Gradle creates a build variant for every possible combination of the product flavor and build types that you configure. As different code bases is used for each flavor variant.

Steps to change build variants in Android Studio:

  1. To change the build variant Android Studio uses, select Build > Select Build Variant in the menu bar.

  2. The Build Variants panel has two columns: Module and Active Build Variant. The Active Build Variant value for the module determines which build variant the Android Studio deploys to your connected device and is visible in the editor.

"Change build variant"

Internal Build Files

This section covers the files that are stored inside each of the Android projects. These paths follow the same pattern for each Android project, just the project name differs. For clarity, the root level of the project will be referred to as root and the app/lib level of the project will be referred to as app. So, for example, the path services/services_app/build.gradle becomes project/app/build.gradle.

root/settings.gradle

This file determines where to look for the External Build Files.

The gradleConfigVersion corresponds to a tag in the Gradle Config repository. If the local gradle files are not found, the versions of those files committed under that tag will be downloaded and used.

Before downloading those files, this file checks the local Directory Structure for gradle-config. If it is found, that is used. Whichever path is chosen, this linkage is established here and made available to all the rest of the gradle files.

This file also looks for library projects in the local directory structure. If they are found, they are built as dependencies. If not, their prebuilt binaries are downloaded.

root/build.gradle

This file establishes URLs to use for resolving dependencies. Links to each of the prebuilt binary repositories are included (demo, master, snapshot).

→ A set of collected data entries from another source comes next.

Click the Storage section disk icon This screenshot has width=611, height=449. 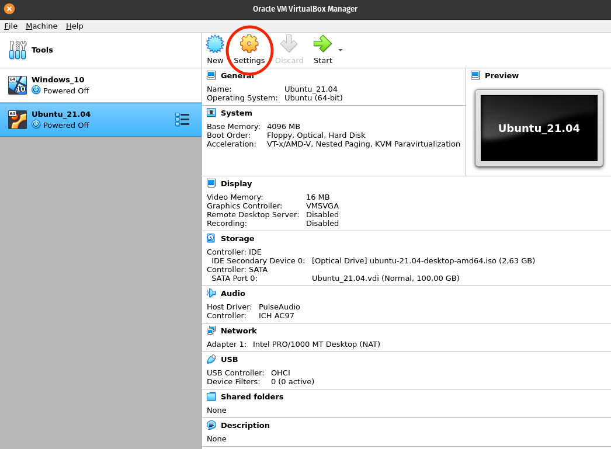[x=211, y=238]
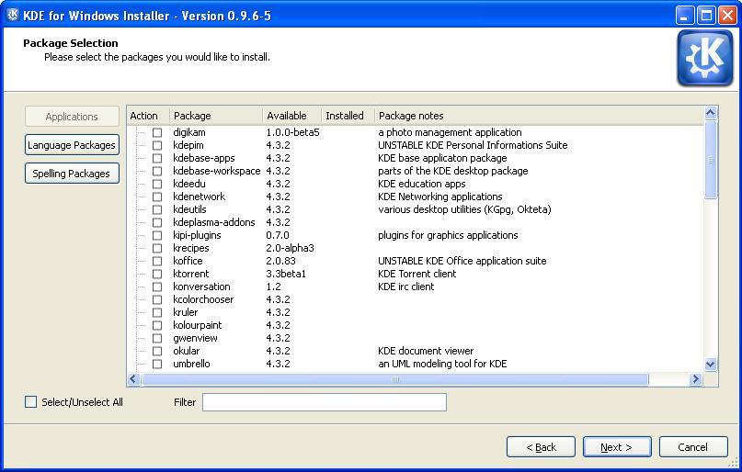Enable the koffice package checkbox
The height and width of the screenshot is (472, 742).
(x=157, y=261)
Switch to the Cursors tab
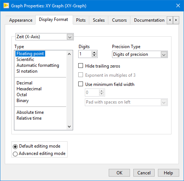 (x=119, y=20)
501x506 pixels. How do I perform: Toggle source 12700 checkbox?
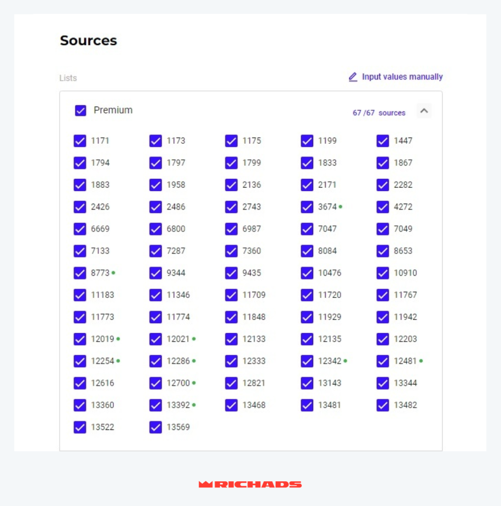pos(156,383)
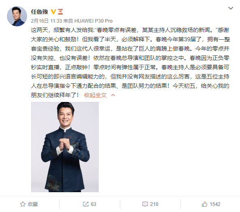
Task: Open 任鲁豫's round profile avatar
Action: click(x=17, y=16)
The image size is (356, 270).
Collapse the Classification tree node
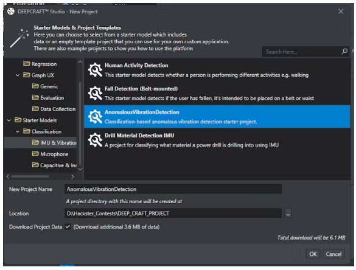[x=18, y=131]
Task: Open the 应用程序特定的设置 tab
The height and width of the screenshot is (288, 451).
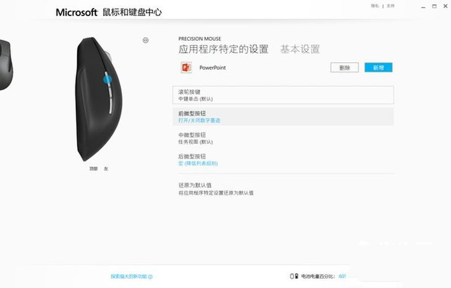Action: click(x=223, y=49)
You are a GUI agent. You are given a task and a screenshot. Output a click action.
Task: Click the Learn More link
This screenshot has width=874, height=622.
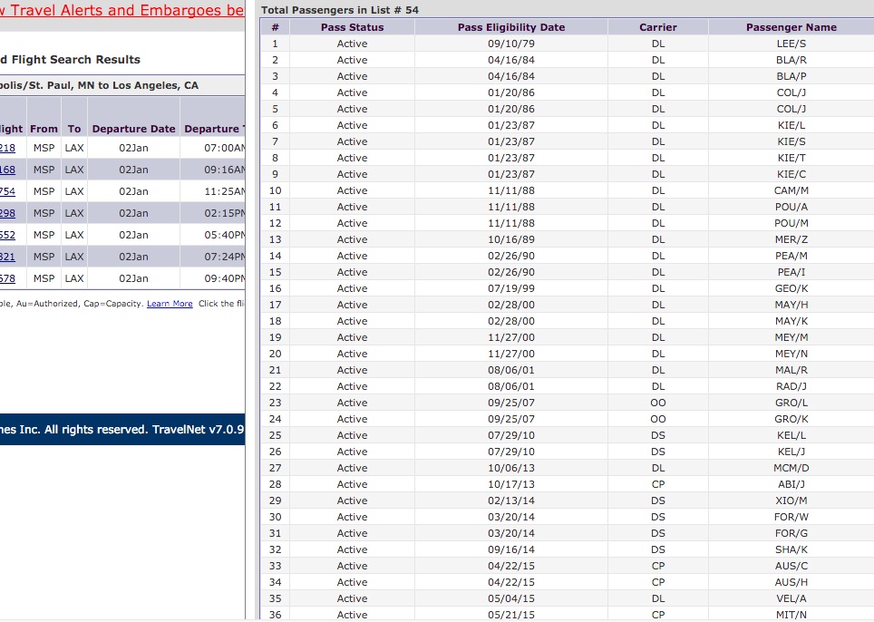(170, 304)
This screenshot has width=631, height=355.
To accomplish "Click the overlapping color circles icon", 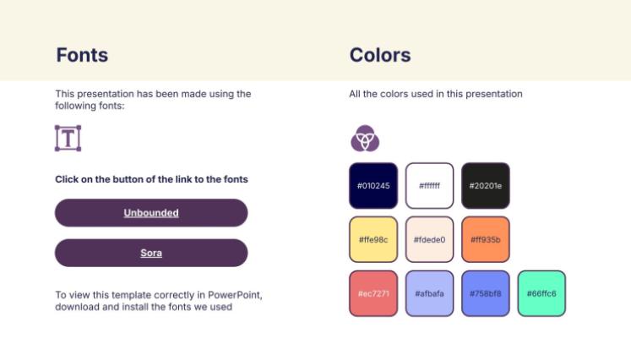I will [365, 138].
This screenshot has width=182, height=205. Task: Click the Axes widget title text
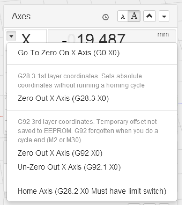tap(21, 16)

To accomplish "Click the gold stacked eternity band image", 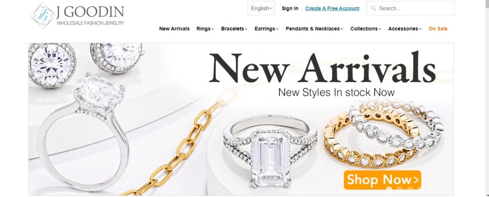I will pos(371,140).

The dependency versions are also managed here.

root/app/build.gradle

The file contains the specific build configuration for this project. The ODK-X projects do not differ greatly from established norms in this configuration. However, many of the constants and version numbers are stored in variables.gradle and variables are used here. This allows the tools to be upgraded and maintained in unison, and they can be forced to stay in sync.

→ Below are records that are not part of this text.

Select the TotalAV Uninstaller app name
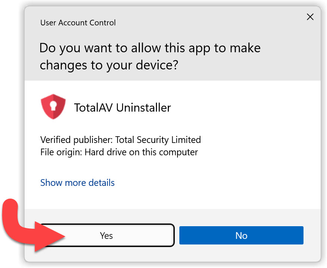The height and width of the screenshot is (268, 327). [x=122, y=107]
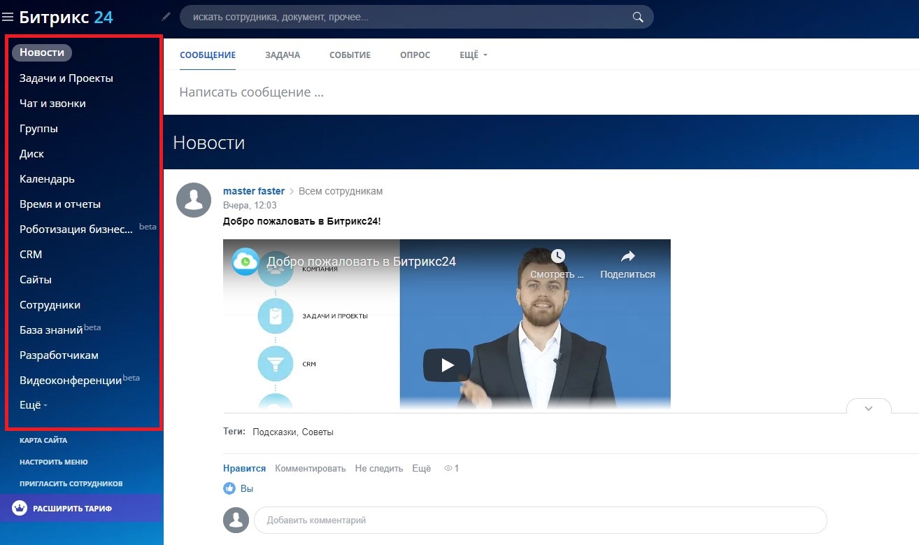Image resolution: width=919 pixels, height=545 pixels.
Task: Toggle 'Не следить' unfollow on post
Action: pos(378,469)

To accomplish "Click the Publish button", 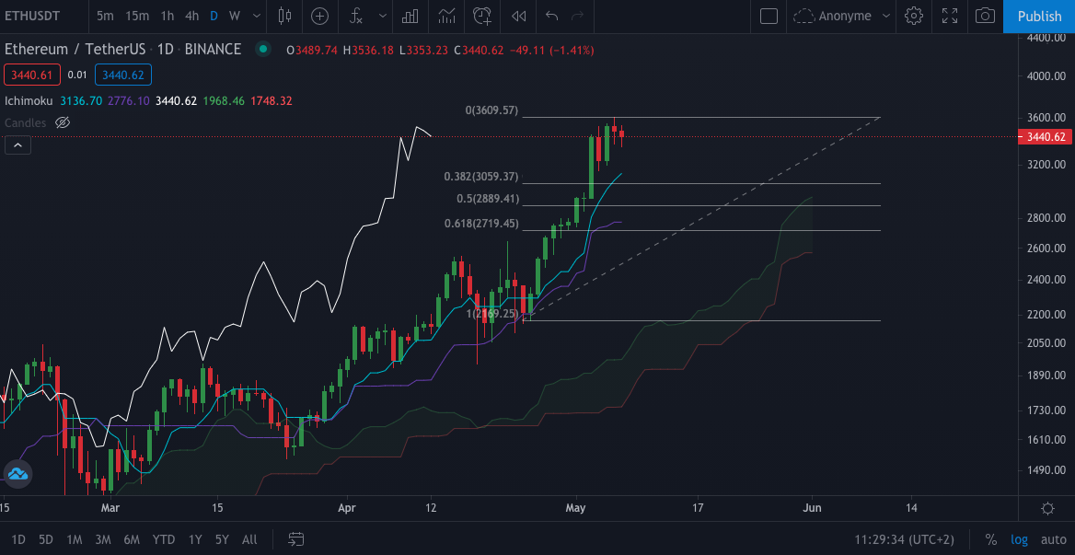I will point(1039,16).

This file also establishes the product flavors, signing configs, build types, and other standard options found in many Android projects. The unique aspect comes in the dependencies block. The different flavors have different dependencies (they will download different prebuilt binaries for their library projects). The demo and snapshot flavors build against the latest from their repositories, while the master flavor is hard-coded to a specific version.

External Build Files

These build files are centralized in the Gradle Config repository. They included shared configuration, versions, and tasks.

variables.gradle

This file contains all the versions and variables strings shared among the projects. Most notably this includes the release code version, the compile targets, the Java version, and the composed project build and variant names.

runnables.gradle

This file contains miscellaneous Gradle tasks necessary to the ODK-X tools. Mostly these exist to make Jenkins or Artifactory work.

uitests.gradle

This file contains tasks to make the UI tests work on a build server. In particular, they disable animations and grant external storage permissions.

remote.gradle

This file contains the paths to the remote versions of these files stored on Github or in the directory structure. This is used by root/settings.gradle to fetch the appropriate files.

publish.gradle

This file contains parameters related to the different binary publishing versions the tools use.

jacoco.gradle

This file contains definitions and versions for the Jacoco code coverage tool.